── INPUT FOR THIS TASK ──

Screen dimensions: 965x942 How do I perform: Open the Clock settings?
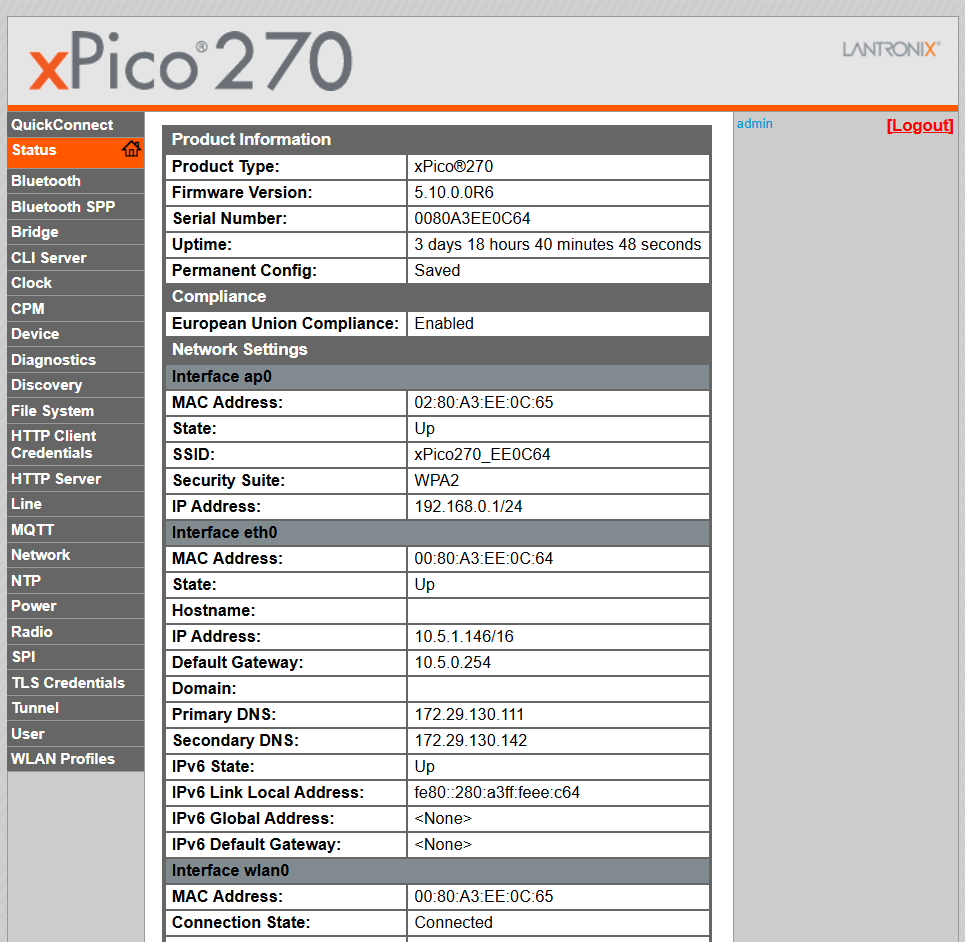click(31, 282)
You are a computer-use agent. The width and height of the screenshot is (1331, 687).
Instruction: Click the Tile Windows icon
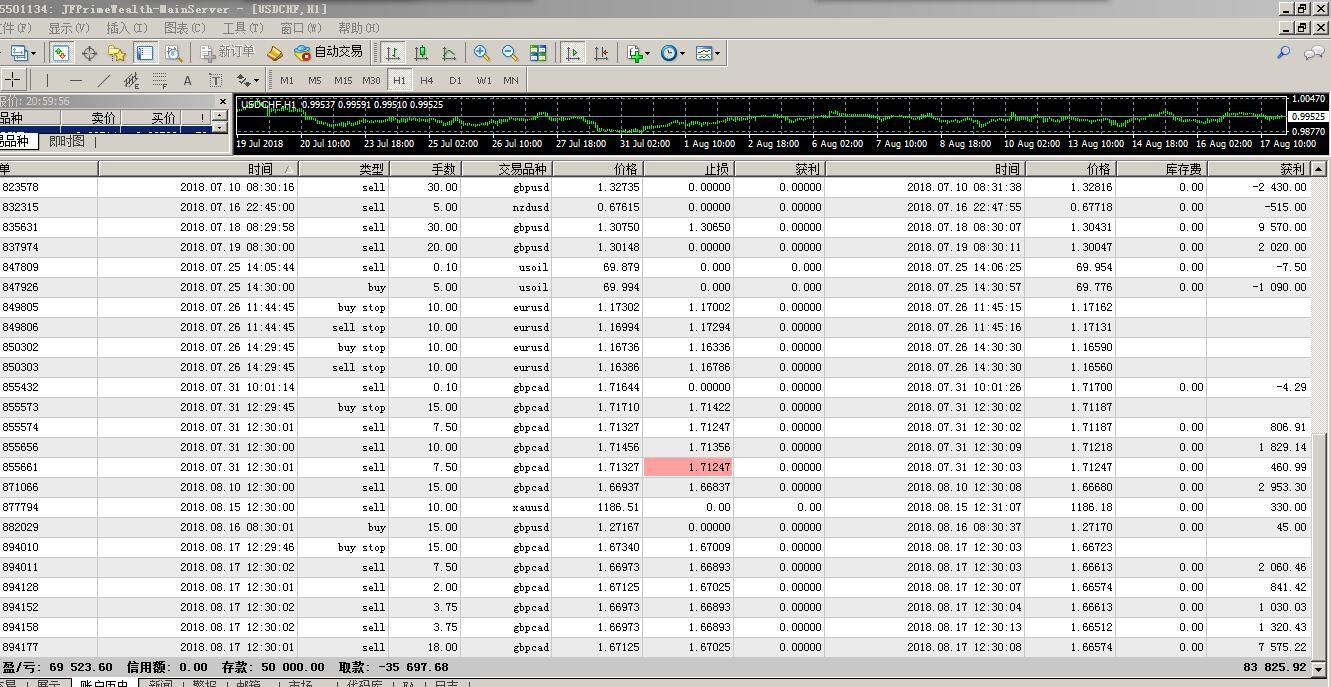538,53
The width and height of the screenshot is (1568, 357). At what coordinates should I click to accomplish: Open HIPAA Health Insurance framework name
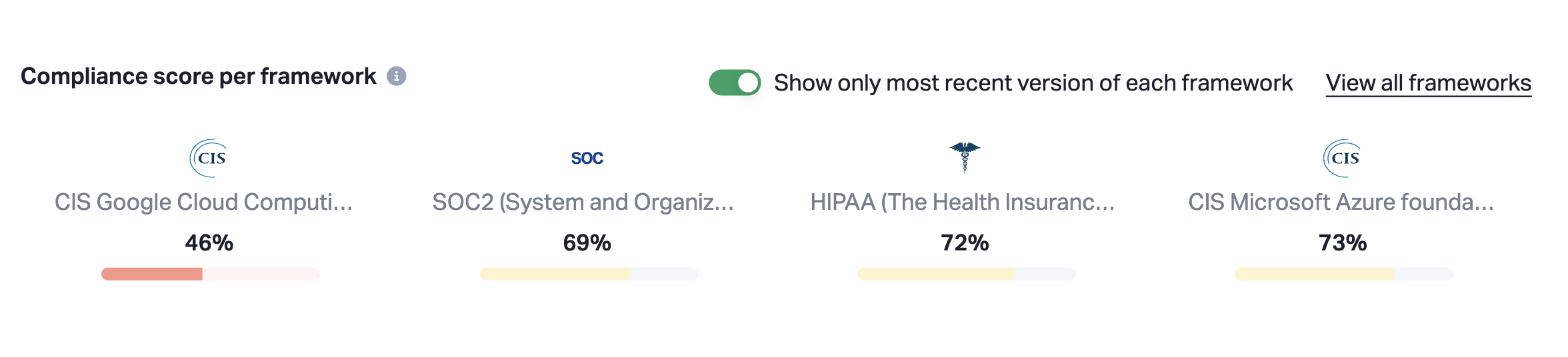tap(962, 202)
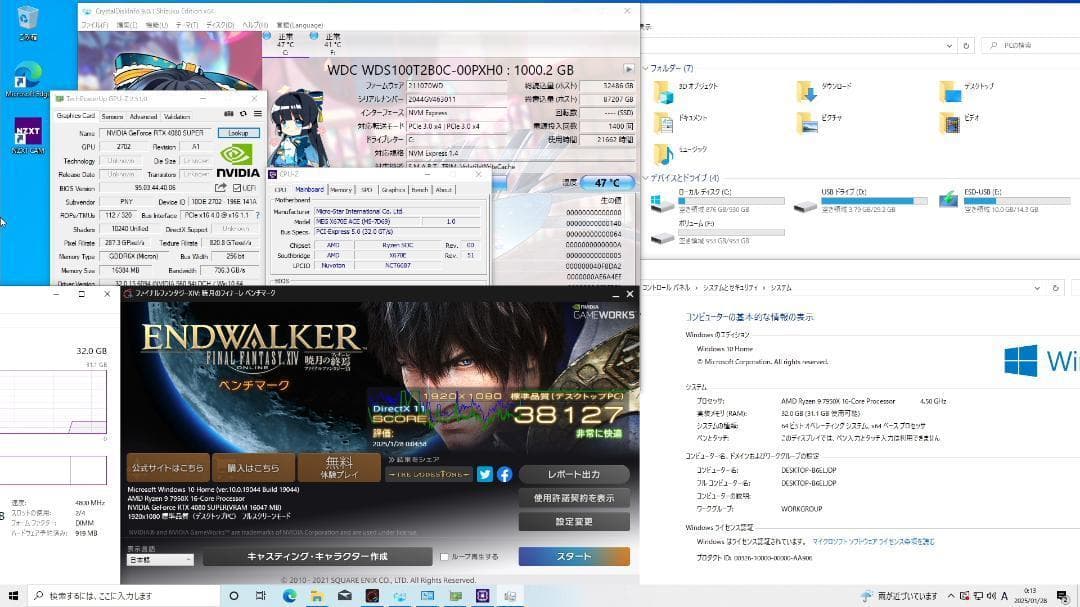This screenshot has height=607, width=1080.
Task: Click the Twitter share icon in the benchmark
Action: click(484, 474)
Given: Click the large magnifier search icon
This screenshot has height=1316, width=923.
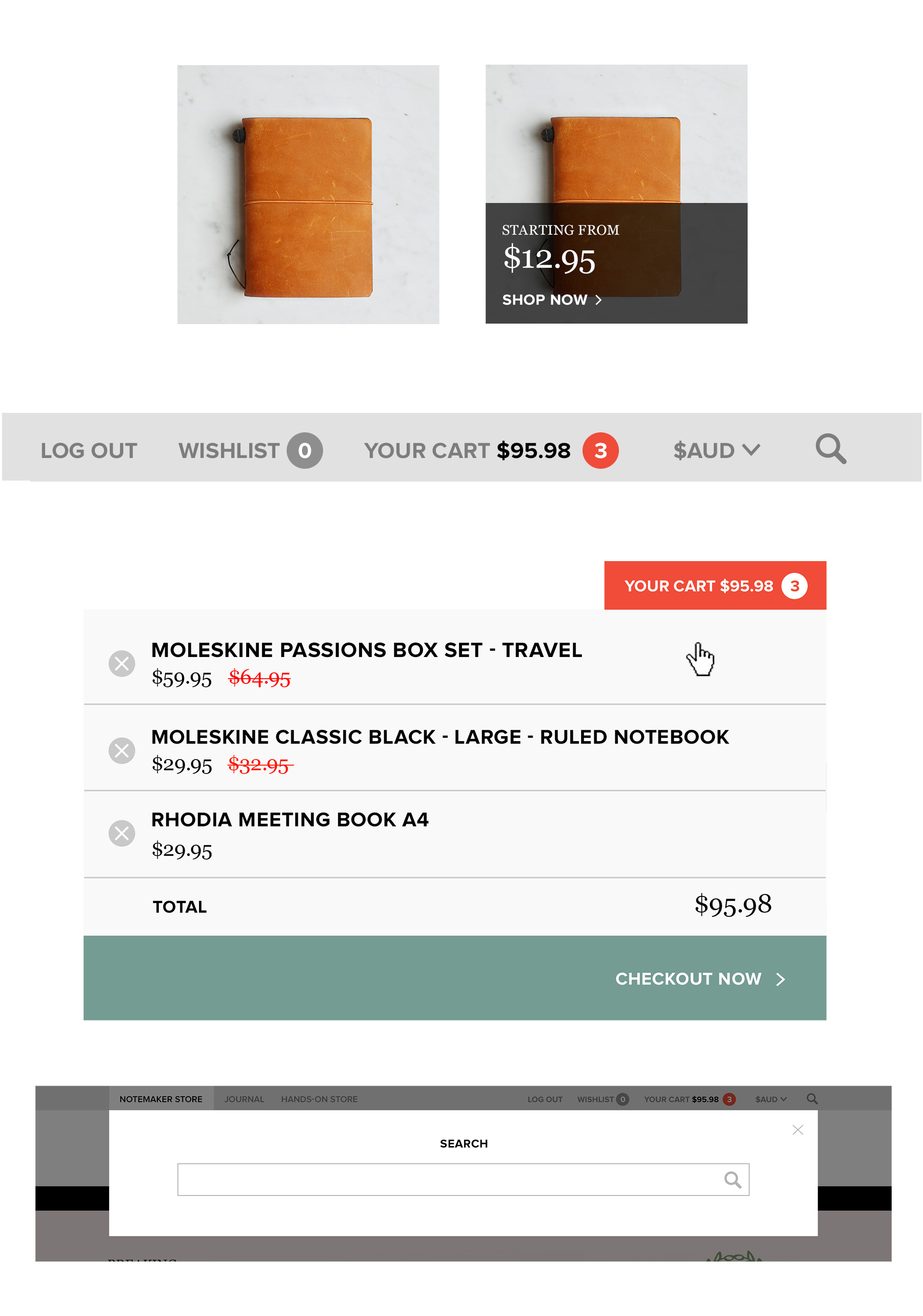Looking at the screenshot, I should (830, 449).
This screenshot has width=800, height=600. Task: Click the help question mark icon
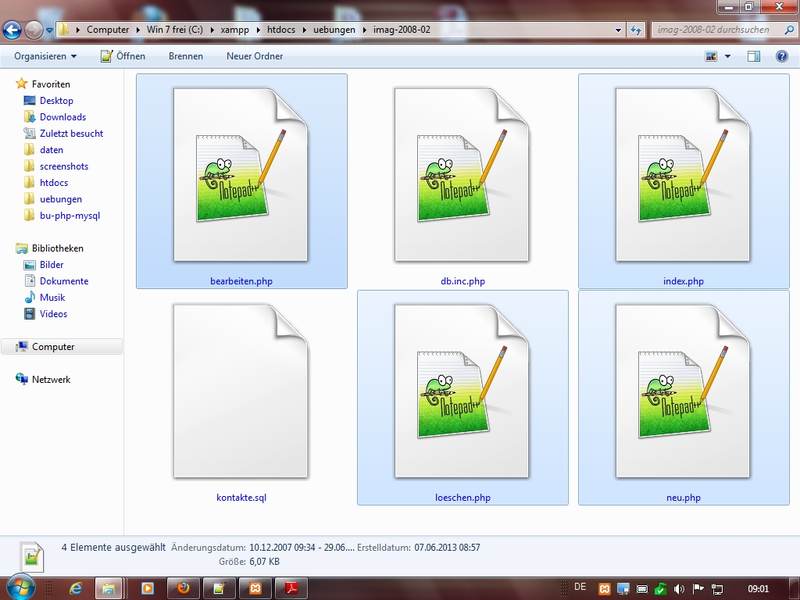[782, 57]
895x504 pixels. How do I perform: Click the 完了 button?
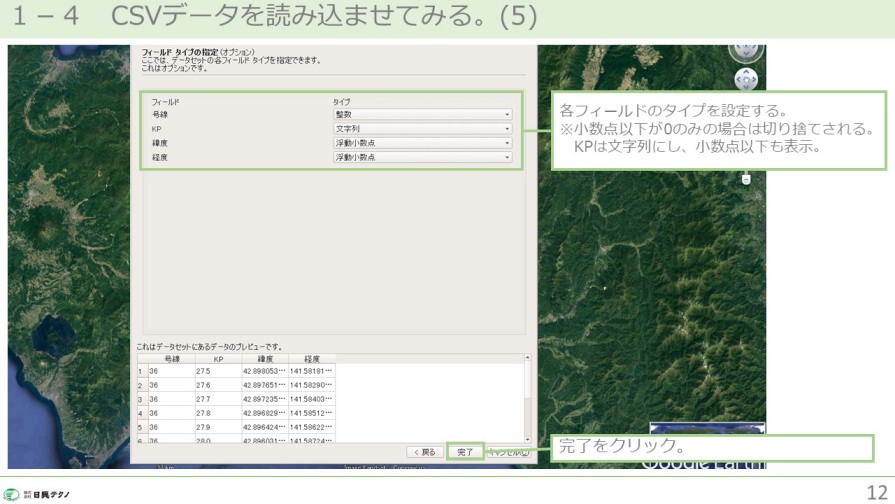(x=465, y=452)
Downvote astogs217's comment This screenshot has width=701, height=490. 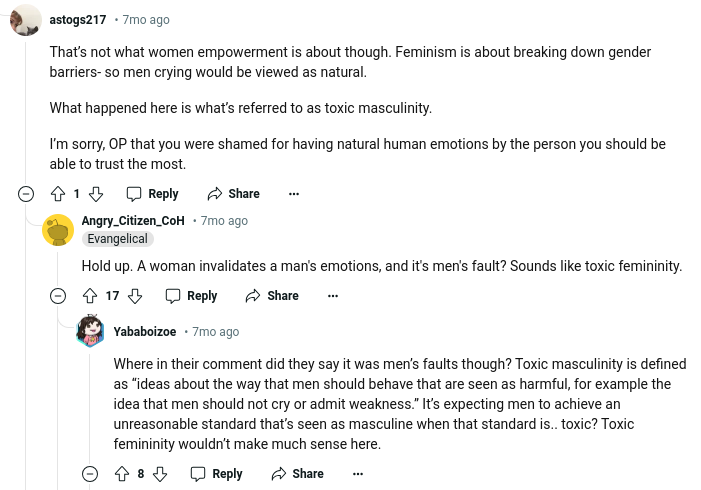pyautogui.click(x=96, y=194)
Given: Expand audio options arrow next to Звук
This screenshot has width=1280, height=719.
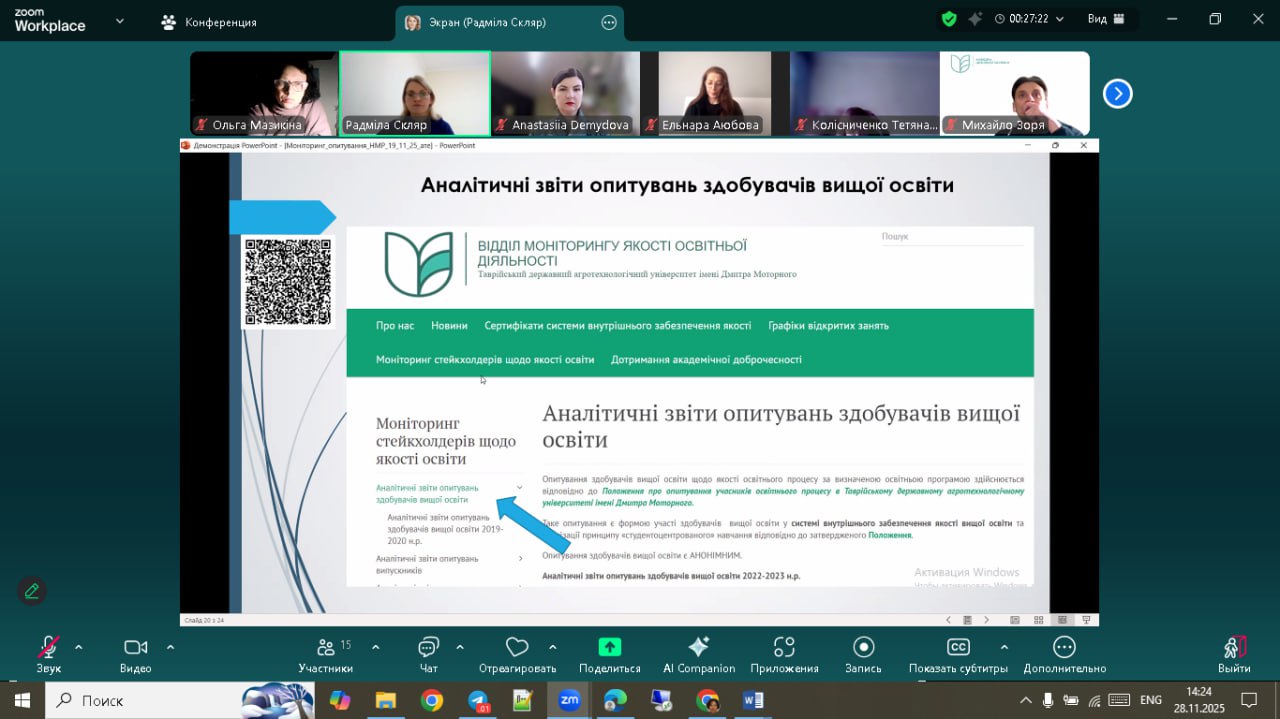Looking at the screenshot, I should tap(79, 647).
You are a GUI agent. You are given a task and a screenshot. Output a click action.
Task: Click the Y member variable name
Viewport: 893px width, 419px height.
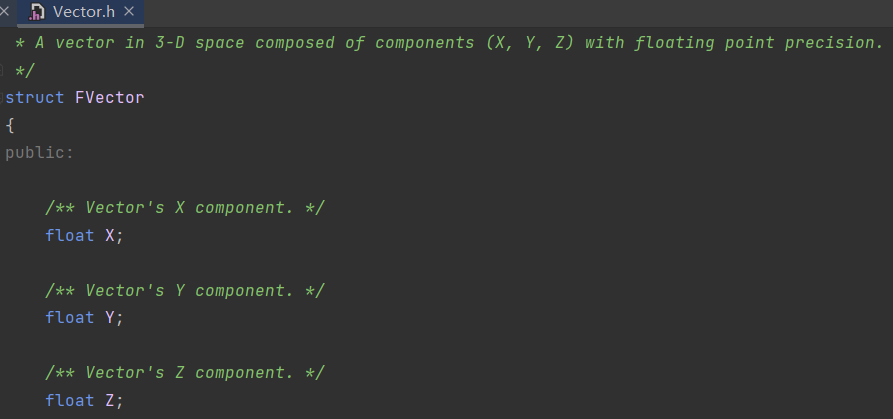pos(110,318)
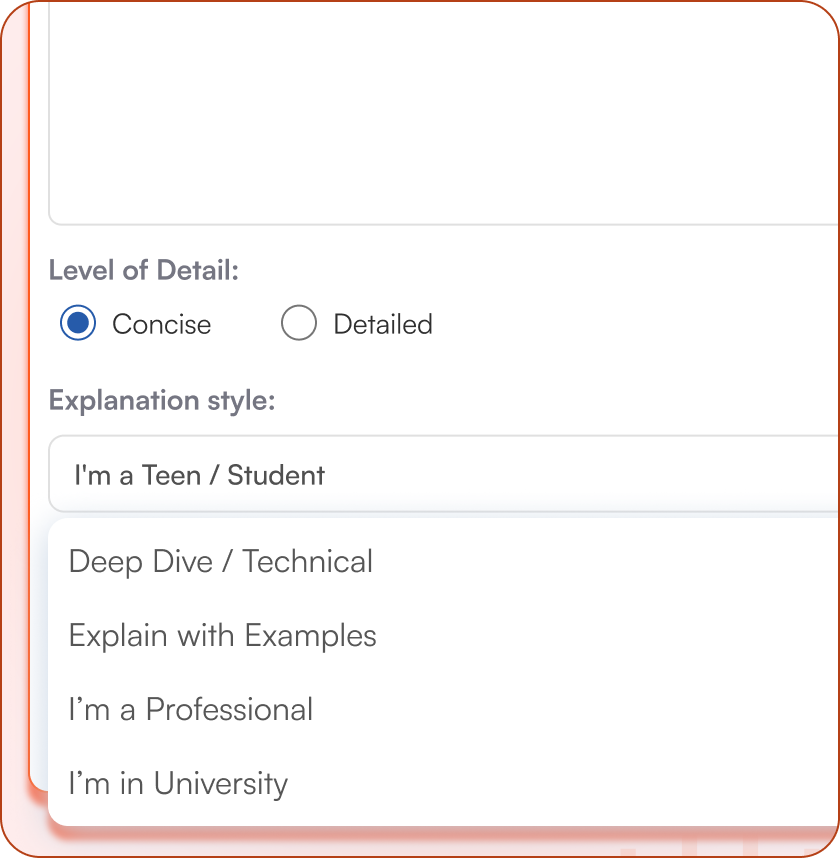Pick the I'm a Professional option
The height and width of the screenshot is (858, 840).
pos(190,710)
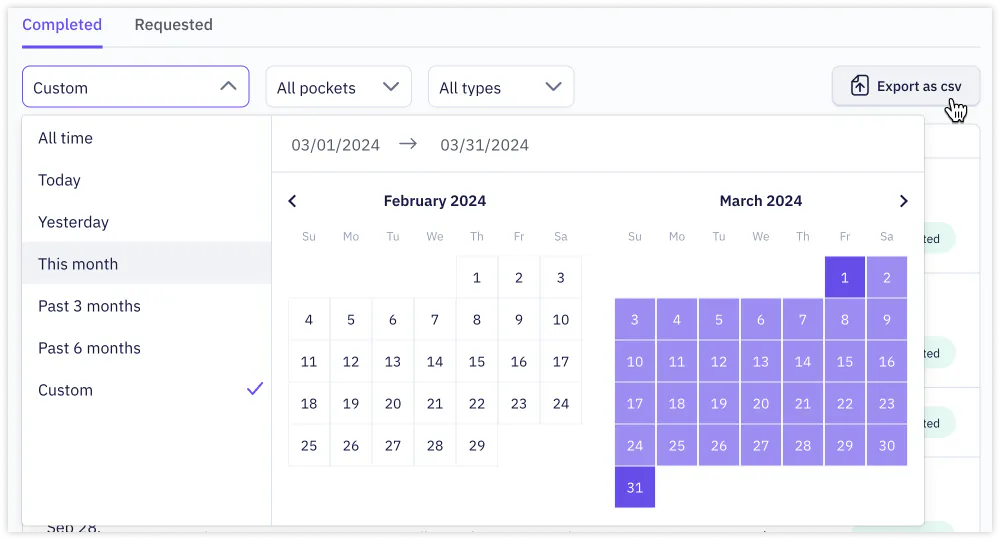Choose Past 3 months preset
The image size is (1000, 540).
(x=147, y=306)
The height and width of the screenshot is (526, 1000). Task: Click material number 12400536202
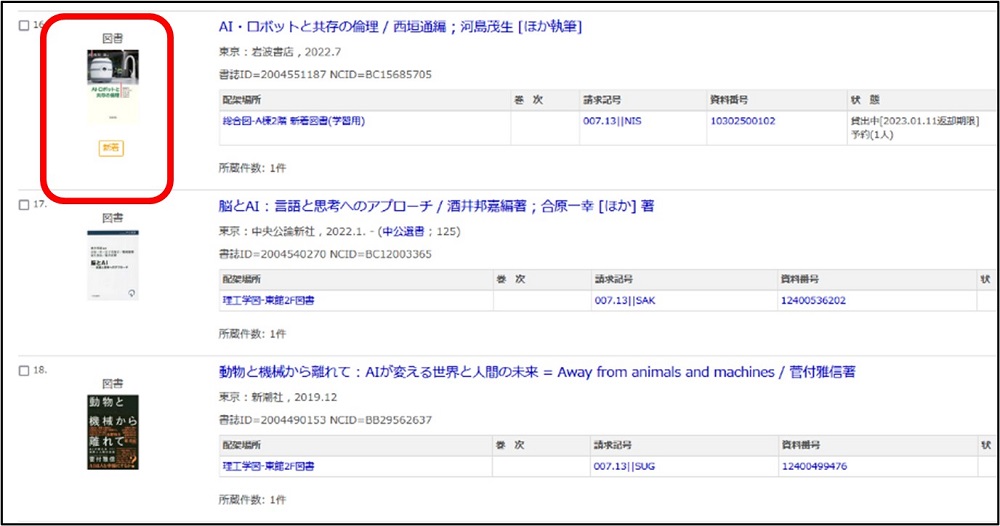coord(813,300)
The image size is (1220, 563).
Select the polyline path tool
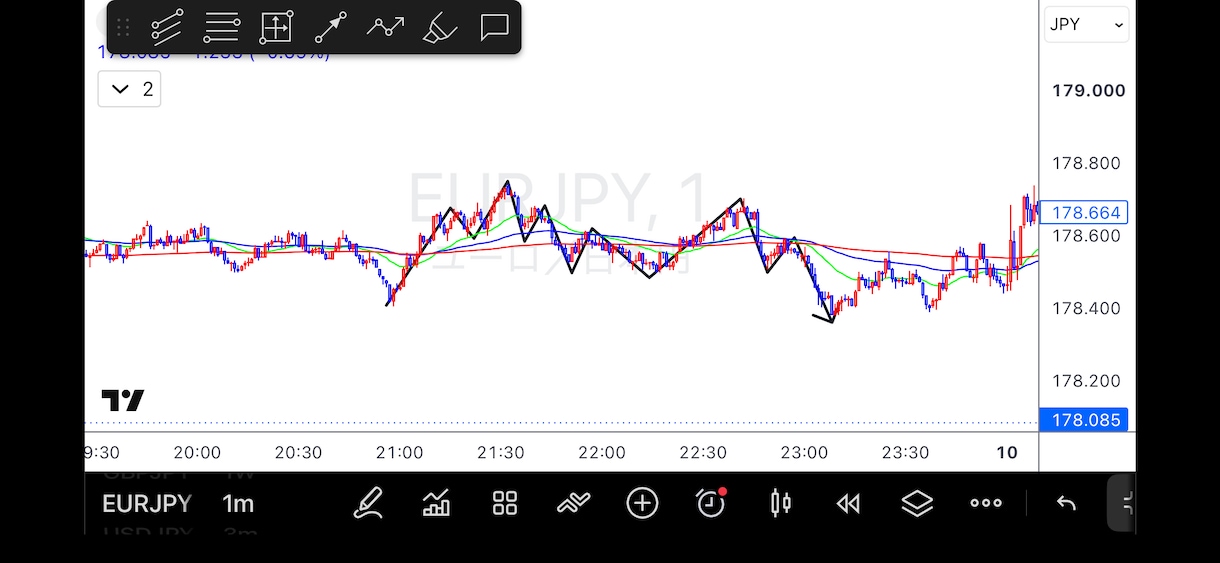[385, 27]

───

--- WHAT TO PRODUCE ---
Filter the records above and copy every line that contains the word "agent".

--- SOLUTION TO THIS EXERCISE ---
You are a computer-use agent. The width and height of the screenshot is (1331, 687).
You are a GUI agent. You are given a task and a screenshot. Output a click action.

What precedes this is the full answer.